Zu Beginn ordnen Sie den frisch vorbereiteten Filter sterilisiert Blockierungspuffer, 10X Reaktionspuffer eins und zwei auf einer Arbeitsplattform an. Offene Röhrchen mit 2,5 Millilitern Sperrpuffer und fünf Millilitern Reinstwasser in einen Exsikkator geben und unter Vakuum entgasen. Lassen Sie nach 15 Minuten den Druck ab und entfernen Sie die Schläuche.
Legen Sie die vorbereitete Biotin-PEG-Durchflusszellenbaugruppe auf einen Mikroskoptisch und befestigen Sie sie an jedem Ende mit Klebekitt. Verbinden Sie den Auslassschlauch der Durchflusszelle über eine Nadel mit der Spritzenpumpe. Schalten Sie die Objektivheizung auf 30 Grad Celsius ein.
Befestigen Sie ein bis zwei Milliliter entgastes Wasser in einem Rohr an einem separaten Stück Klebespachtel in der Nähe der Durchflusszelle. Führen Sie den Zulaufschlauch bis zum Boden in den Schlauch ein und lassen Sie Wasser durch den Kanal fließen. Erhöhen Sie die Durchflussrate, um eingeschlossene Blasen in der Nähe des Einlassschlauchs zu entfernen.
100 Mikroliter entgaster Blockierungspuffer werden zu einem 20-Mikroliter-Aliquot von einem Milligramm pro Milliliter Streptavidin gegeben. Befestigen Sie das offene Rohr an Klebekitt. Übertragen Sie den Einlassschlauch aus dem Wasser auf das Streptavidin und starten Sie den Durchfluss zwei Minuten lang mit einer Geschwindigkeit von 40 Mikrolitern pro Minute.

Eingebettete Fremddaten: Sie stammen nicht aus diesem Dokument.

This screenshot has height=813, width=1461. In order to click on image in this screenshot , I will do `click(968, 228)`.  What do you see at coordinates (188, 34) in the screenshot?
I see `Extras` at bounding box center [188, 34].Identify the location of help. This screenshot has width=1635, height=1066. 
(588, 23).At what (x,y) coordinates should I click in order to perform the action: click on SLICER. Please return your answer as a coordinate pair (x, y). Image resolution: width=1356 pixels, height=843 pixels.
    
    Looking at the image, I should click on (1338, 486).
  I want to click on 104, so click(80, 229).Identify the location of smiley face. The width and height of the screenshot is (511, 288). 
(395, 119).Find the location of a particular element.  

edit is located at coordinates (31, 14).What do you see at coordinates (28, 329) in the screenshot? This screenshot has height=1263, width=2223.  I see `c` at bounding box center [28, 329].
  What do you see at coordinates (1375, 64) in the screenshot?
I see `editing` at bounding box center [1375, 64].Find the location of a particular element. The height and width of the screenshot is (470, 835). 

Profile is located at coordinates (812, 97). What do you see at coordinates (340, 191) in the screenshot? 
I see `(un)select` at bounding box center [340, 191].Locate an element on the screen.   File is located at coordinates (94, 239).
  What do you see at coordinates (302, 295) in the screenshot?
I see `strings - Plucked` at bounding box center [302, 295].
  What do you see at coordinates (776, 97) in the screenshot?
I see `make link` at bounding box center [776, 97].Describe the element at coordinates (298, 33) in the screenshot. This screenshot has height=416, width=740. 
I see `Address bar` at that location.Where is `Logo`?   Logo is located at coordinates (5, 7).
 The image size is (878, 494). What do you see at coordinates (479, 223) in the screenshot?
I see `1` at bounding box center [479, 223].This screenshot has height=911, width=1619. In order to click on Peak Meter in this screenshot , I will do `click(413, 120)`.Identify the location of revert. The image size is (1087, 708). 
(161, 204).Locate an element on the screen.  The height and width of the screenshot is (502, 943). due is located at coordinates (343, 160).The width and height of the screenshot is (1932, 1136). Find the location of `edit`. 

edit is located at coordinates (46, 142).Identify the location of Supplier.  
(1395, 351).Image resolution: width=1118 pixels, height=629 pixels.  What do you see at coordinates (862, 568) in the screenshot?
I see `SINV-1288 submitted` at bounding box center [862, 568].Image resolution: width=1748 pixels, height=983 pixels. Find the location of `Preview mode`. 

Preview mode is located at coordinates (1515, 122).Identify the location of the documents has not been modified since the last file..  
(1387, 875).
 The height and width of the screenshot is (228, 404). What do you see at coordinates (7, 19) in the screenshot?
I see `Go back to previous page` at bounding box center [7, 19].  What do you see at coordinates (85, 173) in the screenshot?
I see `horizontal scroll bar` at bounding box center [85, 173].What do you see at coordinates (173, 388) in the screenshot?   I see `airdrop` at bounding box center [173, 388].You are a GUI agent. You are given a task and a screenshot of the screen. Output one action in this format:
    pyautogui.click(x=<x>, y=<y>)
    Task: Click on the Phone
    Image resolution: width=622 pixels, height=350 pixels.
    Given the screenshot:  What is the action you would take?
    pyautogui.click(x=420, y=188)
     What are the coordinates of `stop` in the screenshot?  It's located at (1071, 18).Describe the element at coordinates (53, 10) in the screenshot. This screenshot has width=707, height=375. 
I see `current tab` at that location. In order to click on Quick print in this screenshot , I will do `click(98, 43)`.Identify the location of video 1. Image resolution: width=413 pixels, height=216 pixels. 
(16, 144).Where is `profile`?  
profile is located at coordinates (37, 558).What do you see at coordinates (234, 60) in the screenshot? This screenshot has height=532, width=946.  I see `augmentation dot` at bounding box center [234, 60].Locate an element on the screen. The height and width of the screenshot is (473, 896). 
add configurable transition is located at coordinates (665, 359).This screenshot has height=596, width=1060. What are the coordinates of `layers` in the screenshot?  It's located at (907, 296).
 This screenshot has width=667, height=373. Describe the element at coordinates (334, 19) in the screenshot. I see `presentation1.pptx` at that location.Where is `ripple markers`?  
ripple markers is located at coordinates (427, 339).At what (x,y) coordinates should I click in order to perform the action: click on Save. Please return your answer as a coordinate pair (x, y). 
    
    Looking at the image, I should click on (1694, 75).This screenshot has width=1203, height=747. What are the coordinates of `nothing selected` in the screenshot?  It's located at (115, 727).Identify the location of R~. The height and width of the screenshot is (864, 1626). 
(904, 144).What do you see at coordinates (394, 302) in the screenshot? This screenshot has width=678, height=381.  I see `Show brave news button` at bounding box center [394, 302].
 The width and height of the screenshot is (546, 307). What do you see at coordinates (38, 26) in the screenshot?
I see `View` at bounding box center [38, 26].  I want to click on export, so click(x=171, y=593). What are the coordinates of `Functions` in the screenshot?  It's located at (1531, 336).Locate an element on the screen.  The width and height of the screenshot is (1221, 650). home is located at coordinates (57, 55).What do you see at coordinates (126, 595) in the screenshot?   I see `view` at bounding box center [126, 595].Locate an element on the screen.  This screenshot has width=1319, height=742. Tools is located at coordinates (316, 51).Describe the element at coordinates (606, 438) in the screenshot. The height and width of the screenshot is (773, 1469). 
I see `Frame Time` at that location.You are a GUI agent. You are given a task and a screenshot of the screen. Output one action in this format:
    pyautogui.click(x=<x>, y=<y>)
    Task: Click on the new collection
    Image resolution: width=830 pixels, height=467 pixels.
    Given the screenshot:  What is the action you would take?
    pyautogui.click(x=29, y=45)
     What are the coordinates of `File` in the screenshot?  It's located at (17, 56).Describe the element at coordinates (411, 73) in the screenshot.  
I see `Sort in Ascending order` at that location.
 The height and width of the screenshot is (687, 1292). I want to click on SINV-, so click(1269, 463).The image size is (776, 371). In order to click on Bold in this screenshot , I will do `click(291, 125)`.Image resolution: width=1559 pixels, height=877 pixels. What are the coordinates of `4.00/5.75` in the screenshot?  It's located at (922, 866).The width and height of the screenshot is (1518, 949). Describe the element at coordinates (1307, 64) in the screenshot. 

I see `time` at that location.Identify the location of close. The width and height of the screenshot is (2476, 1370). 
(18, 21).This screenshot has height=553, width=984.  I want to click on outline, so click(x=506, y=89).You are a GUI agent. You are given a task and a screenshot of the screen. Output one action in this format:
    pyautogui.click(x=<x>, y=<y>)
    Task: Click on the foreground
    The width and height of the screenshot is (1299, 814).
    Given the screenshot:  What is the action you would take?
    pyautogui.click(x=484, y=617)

Nach fünf Minuten waschen Sie überschüssiges Streptavidin mit dem Blockierungspuffer aus. Fluss in biotinylierter DNA, verdünnt in einem Blockpuffer, der 25 nanomolare SYTOX Orange enthält. Bild mit Live-View mit dem 532-Nanometer-Laser, um die DNA-Bindung an die Oberfläche in Echtzeit zu beobachten.
Sobald die gewünschte DNA-Dichte auf der Oberfläche erreicht ist, wird ein Blockierungspuffer mit 25 nanomolaren SYTOX eingegossen, um die freie DNA auszuwaschen. Nun fließen und biotinylierter Anti-Digoxigenin-Antikörper in einem Blockierungspuffer verdünnt werden, der 25 nanomolare SYTOX Orange enthält. Waschen Sie den biotinylierten Anti-Digoxigenin-Antikörper und SYTOX Orange mit Blockierungspuffer aus.
Lassen Sie 50 Mikroliter ATP-gamma-S in die Durchflusszelle mischen. Geben Sie die gereinigte CMG-Helikase zu etwa 100 nanomolaren Endkonzentrationen in 30 Mikrolitern ATP-gamma-S-Mischung hinzu und fließen Sie bei 20 Mikrolitern pro Minute für 20 Mikroliter. 15 Minuten inkubieren.
Als nächstes fließen Sie die ATP-RPA-Mischung mit 40 Mikrolitern pro Minute für 80 Mikroliter ein. Visualisieren und erfassen Sie mit jedem Laser mit einer Belichtungszeit von 50 bis 100 Millisekunden EGFP RPA mit einem 488-Nanometer-Laser und dann CMG mit einem 640-Nanometer-Laser. Visualisieren und erfassen Sie schließlich SYTOX Orange-gefärbte DNA mit einem 532-Nanometer-Laser.
Die CMG-Helikase-Abwicklung der DNA wurde durch das lineare Wachstum der gelben RPA visualisiert, das im Laufe der Zeit verfolgt wurde und auf die abgewickelten DNA-Stränge hinweist. Einzelsträngige DNA-Schäden reduzierten die Anzahl der beobachteten erfolgreichen Abwicklungsereignisse, wie weniger vollständige Spuren in den Daten zeigen.